High-capacity associative memory models, such as Kernel Logistic Regression (KLR) Hopfield networks, have demonstrated strong storage capabilities but typically rely on computationally expensive synchronous updates. This reliance poses a bottleneck for deployment on energy-efficient, event-driven neuromorphic hardware. In this paper, we investigate the asynchronous retrieval dynamics of KLR Hopfield networks. We show empirically that, under appropriately tuned kernel parameters, asynchronous sequential updates exhibit trajectories that are statistically indistinguishable from those of synchronous dynamics, while maintaining high recall accuracy within the tested regime for random patterns. Furthermore, we find that the asynchronous network achieves empirical storage capacities approaching $P/N \approx 30$ in static random pattern regimes, exceeding classical limits. To evaluate computational efficiency, we analyze the total number of state transitions (bit flips) required for error correction. The results show that the network converges using a number of events close to the initial Hamming distance from the target pattern, without observable spurious oscillations. These findings suggest that the large-margin attractors induced by KLR learning create a smooth energy landscape suited for sparse, event-driven computation, providing a basis for scalable and low-power associative memory on neuromorphic architectures.
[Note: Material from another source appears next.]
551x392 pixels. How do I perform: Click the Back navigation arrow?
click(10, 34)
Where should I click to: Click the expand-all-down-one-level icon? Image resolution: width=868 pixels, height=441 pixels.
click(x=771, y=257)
翻译：高容量联想记忆模型，如核逻辑回归(KLR)霍普菲尔德网络，已展现出强大的存储能力，但通常依赖于计算成本高昂的同步更新。这种依赖关系制约了其在高效节能、事件驱动的神经形态硬件上的部署。本文研究了KLR霍普菲尔德网络的异步检索动力学。我们通过实验证明，在适当调优核参数下，异步时序更新展现出的轨迹在统计上与同步动力学不可区分，同时在随机模式的测试范围内保持高召回精度。此外，我们发现异步网络在静态随机模式场景下达到了接近$P/N \approx 30$的经验存储容量，超越了经典极限。为评估计算效率，我们分析了纠错所需的总状态转换次数（比特翻转）。结果表明，网络收敛所需的事件数接近初始与目标模式的汉明距离，且未观察到虚假振荡。这些发现表明，KLR学习诱导的大间隔吸引子形成了适合稀疏事件驱动计算的光滑能量景观，为在神经形态架构上实现可扩展、低功耗的联想记忆奠定了坚实基础。